The Benchmark Isn’t Complete
The Aurora system is still being installed, and more performance can be squeezed out of the system.
The high-performance LINPACK run represents about 80% to 90% of the overall system performance benchmarked and may still be able to topple Frontier to the top spot.
Aurora’s theoretical performance was estimated to be 2 exaflops. The real-world performance measure is about 55% of this, which is in line with the numbers achieved on other supercomputers, which are about 50% to 70%.
The System Wasn’t Built for High-performance LINPACK Runs
The hardware choices for Aurora indicate the system wasn’t built expressly to achieve top high-performance LINPACK benchmarks.
Instead, the system was built to balance scientific and AI computing. The system achieved 10.6 exaflops on mixed-precision computing on limited system benchmarking.
Scientific computing is shifting toward mixed-precision computing, and ANL, HPE, and Intel are looking ahead with Aurora. At the same time, Aurora meets the needs of conventional scientific applications that require double-precision computing.
The Aurora builders deliberately decided not to include processing units that drive up the main Top500 benchmark.
The System Has More AI Hardware Parts
Aurora’s design decision was to dedicate more silicon space and power budget to AI and mixed-precision parts than Frontier.
For example, Intel’s GPU, called Ponte Vecchio, in Aurora does not have dedicated matrix engines for FP64 (double-precision computing).

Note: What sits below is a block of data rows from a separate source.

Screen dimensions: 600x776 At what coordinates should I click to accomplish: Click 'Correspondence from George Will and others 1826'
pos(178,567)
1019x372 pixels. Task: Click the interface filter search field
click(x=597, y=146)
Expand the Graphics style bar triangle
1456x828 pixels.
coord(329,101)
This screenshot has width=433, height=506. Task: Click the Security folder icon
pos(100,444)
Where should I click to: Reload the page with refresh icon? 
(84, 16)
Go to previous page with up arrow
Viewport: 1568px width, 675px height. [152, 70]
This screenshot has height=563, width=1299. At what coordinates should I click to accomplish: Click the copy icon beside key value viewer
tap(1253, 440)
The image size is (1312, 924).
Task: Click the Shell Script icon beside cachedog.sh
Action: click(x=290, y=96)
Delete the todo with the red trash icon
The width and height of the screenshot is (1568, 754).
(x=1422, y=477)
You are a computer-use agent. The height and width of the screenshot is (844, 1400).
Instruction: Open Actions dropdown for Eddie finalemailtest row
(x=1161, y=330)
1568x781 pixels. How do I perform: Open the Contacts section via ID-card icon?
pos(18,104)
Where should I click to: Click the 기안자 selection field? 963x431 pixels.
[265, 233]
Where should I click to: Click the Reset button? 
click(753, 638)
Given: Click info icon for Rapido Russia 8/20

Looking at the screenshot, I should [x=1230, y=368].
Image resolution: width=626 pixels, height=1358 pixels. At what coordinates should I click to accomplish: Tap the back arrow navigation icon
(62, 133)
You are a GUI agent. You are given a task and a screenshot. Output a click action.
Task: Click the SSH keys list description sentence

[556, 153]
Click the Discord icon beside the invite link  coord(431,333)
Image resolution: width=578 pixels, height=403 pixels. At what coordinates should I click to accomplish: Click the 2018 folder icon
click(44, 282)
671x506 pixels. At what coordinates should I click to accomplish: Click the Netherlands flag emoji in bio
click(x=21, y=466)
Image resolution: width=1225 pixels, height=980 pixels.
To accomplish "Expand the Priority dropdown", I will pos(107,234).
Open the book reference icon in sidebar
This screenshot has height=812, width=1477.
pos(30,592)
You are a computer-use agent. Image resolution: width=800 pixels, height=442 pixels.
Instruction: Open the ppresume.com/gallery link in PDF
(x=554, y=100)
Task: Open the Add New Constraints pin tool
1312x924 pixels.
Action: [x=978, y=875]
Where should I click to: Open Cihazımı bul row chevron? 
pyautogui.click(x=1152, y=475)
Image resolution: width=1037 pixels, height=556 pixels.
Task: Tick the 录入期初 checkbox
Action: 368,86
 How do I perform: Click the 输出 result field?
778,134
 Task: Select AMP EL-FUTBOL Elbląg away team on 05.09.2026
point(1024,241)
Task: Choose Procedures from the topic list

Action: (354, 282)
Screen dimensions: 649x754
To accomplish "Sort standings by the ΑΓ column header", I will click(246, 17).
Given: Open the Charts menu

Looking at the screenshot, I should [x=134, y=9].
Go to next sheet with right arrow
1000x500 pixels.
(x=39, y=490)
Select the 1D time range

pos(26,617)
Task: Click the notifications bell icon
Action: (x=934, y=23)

By comparison, AMD’s MI250X in Frontier has dedicated parts for faster and more power-efficient FP64 matrix math calculations.
The dedicated FP64 engines give MI250X an advantage in LINPACK benchmarking. However, most scientific calculations cannot take advantage of MI250X’s double-precision matrix units.
“It was a deliberate design decision to not use silicon for a matrix unit for double precision. We put that extra silicon into accelerating lower precision. In bfloat16, for example, we have a lot more performance. So that’s the technical reason,” said Rick Stevens, who leads the exascale efforts at Argonne National Laboratory.
That puts Aurora at a disadvantage in terms of power consumption when running high-performance LINPACK benchmarks, but Aurora gains more efficiency on low-precision computing.
Stress Testing the System
The Aurora builders are considering the long-term stability of Aurora, which takes preference over the benchmarks.
“This is a brand new GPU architecture on the market at scale. And it’s somewhat unusual to build a very large system as the first instance of technology because not only do you have to understand individual GPUs and the microarchitecture and how to get performance out of that, but you’re also debugging at scale, which pushes hard on the reliability of individual components,” Stevens said.
ANL is running stress tests to achieve the target MTBF (mean time between failure) to achieve stability so components can run for a decade or more without failure.
El Capitan Is Coming
Bets are in favor of the El Capitan supercomputer at Lawrence Livermore National Laboratory, ultimately taking the supercomputing title in the coming years. A portion of the system — under construction — is ranked 47th on Top500, and to go up the charts with more benchmarking.
The 20-petaflop system showcases AMD’s hardware – the 24-core 4th Gen Epyc CPU and Instinct MI300A GPU.